GPU vs CPU deep learning memory usage

Hi all,

I have this simple classification neural network (input size 1x64x128x3, so batch size 1):

Its float16 weights are 1.6MB. I’m trying to run it on a memory-constrained Jetson device next to a bunch of a more demanding neural networks. When I run it using ONNXRuntime with the CPUExecutionProvider, the increase in memory usage for the system from before running the network and after is 12 MB. When I use the CUDAExecutionProvider, the memory increase is 990 MB. Not great! So I tried using TensorRT, excluding the tactics I do not need:

/usr/src/tensorrt/bin/trtexec --onnx=classifier.onnx --saveEngine=classifier.trt --fp16 --tacticSources=-CUDNN,-CUBLAS,-CUBLAS_LT

When I use this TensorRT engine, the increase in memory usage is 385 MB. Much better than the 990 MB using ONNXRuntime, but still a lot more than the 12 MB used when I run it on CPU. What gives? I’ve seen people on these forums argue it’s because of the CUDA libraries that need to be loaded, but when I first load another neural network in the same Python process + thread, the memory increase remains the same. And I don’t see any reason for the CUDA libraries to be loaded twice.

For TensorRT inference in Python, I use pycuda based on the provided Nvidia samples in e.g. /usr/src/tensorrt/samples/python/efficientnet. I’m running Jetpack 4.6.3 for this test. Most of the 385 MB memory increase (336 MB) occurs during this line:

with trt.Runtime(self.__class__.TRT_LOGGER) as runtime:
            engine = runtime.deserialize_cuda_engine(data)

whereas the TensorRT engine file loaded is just 3.8MB.

Can anyone elucidate where the difference in memory usage comes from between CPU and GPU inference, and if there is anything to be done about it?

Btw, here is the verbose trtexec log for building the engine if it helps:
trtexec_verbose.log (525.8 KB)

Dear @frederiki3k63
How did you check the memory consumption? Is it using tegrastats?

I parsed /proc/meminfo and compared MemAvailable before and after loading the network. But I just measured it using tegrastats and I get the same results.

If you need me to create and share a standlone end-to-end test script demonstrating this behaviour, including an ONNX file, I could do it and share it with you privately. Let me know. But to me, it seems the behaviour I’m describing always occurs, independently of which small neural network is ran.
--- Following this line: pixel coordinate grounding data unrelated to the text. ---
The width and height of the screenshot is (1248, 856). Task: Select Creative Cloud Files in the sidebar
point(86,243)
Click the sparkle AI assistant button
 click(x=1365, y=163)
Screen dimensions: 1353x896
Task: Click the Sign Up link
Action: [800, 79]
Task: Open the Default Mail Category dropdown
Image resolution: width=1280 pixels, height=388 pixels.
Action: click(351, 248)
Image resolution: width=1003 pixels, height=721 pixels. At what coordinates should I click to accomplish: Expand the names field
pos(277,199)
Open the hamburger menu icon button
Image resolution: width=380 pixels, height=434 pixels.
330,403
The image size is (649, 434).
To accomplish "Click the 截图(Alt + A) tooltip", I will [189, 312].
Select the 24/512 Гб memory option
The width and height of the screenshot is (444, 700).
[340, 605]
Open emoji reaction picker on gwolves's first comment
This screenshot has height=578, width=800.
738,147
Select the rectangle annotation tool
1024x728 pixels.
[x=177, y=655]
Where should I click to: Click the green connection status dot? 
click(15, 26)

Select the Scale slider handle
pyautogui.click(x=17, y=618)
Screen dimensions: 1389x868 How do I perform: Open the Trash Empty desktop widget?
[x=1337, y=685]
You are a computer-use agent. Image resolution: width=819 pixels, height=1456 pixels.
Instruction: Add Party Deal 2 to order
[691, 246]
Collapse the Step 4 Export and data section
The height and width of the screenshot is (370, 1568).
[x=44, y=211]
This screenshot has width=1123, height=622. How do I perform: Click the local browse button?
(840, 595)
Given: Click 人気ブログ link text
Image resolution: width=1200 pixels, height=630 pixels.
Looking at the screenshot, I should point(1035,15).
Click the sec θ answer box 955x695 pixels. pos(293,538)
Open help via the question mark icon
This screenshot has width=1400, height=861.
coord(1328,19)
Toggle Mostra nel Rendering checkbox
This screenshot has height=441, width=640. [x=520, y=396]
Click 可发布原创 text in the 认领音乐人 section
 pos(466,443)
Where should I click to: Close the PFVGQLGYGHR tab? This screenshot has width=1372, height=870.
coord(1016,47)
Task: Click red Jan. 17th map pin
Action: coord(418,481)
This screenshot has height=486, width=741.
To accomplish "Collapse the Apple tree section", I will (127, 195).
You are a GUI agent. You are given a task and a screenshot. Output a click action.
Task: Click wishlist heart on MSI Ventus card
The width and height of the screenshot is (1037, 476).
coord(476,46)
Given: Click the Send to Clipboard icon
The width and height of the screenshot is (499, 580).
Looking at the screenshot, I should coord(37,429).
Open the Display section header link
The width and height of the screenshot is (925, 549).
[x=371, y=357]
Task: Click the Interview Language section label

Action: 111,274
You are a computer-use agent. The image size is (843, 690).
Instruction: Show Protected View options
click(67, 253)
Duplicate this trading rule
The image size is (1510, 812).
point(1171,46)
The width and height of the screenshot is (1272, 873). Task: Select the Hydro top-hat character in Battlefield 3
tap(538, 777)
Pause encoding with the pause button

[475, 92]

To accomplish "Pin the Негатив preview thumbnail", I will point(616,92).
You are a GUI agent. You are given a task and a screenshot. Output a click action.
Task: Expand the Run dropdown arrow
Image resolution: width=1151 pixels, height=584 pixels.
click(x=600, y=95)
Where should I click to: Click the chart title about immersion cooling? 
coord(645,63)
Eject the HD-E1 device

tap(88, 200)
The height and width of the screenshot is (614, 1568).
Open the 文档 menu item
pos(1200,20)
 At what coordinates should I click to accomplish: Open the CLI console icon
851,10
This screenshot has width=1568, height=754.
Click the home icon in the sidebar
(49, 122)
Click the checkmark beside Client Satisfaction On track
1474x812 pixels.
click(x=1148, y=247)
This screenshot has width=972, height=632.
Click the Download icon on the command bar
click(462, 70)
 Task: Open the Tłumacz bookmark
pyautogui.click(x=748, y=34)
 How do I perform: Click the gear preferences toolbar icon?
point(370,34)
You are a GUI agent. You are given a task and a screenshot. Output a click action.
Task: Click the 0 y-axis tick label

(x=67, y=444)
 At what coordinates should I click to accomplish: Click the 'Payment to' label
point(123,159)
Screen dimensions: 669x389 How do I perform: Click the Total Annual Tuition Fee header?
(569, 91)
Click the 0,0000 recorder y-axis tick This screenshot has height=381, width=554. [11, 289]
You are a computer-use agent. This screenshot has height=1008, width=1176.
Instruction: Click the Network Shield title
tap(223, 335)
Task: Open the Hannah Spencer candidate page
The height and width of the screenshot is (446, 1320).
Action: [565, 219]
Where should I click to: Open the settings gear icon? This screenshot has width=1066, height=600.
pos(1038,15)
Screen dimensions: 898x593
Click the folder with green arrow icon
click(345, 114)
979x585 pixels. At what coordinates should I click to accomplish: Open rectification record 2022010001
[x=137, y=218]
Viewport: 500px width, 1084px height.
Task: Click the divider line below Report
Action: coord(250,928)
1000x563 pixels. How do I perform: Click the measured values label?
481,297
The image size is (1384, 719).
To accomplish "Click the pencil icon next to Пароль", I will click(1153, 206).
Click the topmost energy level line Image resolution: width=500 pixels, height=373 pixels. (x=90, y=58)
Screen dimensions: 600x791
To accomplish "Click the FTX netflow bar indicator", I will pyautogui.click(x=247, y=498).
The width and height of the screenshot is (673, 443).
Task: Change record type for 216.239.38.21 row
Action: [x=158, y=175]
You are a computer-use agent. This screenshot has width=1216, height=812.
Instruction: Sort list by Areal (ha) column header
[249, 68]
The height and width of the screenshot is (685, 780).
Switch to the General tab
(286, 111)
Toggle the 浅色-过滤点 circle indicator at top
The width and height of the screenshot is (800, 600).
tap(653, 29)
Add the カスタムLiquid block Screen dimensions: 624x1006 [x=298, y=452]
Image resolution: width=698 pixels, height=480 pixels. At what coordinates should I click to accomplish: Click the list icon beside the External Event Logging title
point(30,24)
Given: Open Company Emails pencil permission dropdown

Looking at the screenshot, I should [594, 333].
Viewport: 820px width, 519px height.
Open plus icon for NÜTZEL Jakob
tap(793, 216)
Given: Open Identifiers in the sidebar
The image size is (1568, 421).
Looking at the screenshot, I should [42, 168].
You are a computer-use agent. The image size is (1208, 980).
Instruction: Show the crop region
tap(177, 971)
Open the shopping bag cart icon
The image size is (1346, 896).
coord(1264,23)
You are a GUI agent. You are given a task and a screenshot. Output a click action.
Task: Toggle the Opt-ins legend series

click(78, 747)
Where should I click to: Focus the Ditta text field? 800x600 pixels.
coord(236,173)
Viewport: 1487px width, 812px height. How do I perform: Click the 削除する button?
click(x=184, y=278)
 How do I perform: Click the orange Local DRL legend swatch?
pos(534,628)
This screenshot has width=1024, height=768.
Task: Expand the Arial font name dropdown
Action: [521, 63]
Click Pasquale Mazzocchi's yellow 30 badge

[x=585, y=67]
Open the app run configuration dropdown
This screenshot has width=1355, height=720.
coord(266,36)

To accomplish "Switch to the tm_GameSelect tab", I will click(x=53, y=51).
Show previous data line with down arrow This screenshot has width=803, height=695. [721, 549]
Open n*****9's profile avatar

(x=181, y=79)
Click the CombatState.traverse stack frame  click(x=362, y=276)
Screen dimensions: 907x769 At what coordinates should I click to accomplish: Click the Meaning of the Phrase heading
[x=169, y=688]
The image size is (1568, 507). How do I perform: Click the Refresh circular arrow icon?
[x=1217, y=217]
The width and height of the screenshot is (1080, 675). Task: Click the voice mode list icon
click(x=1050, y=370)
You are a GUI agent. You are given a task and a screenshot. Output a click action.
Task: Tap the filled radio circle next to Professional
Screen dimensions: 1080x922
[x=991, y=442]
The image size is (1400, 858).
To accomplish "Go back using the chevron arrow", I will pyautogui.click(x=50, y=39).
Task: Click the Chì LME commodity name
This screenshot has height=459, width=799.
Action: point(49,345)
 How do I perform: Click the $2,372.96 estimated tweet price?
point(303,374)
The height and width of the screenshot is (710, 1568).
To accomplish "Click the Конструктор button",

Just to add: deserializing the same model twice also gives twice the amount of (V)RAM usage (770 vs 385 MB). According to this NVIDIA employee post this should not happen, which leads me to believe there is something wrong here.

Aaaah I finally figured out what I was doing wrong thanks to this post. I was creating a cuda context per model, whereas I should be having one global cuda context for all models in the same process. I have now made the call to

cfx = cuda.Device(0).make_context()

global, and now the overhead is only once instead of per model. I can now run my model with just 12 MB of added memory, so very similar to the CPU memory usage.

I hope this thread helps someone else who is just as obtuse as me. :D

Edit: or even better: use cfx = cuda.Device(0).retain_primary_context().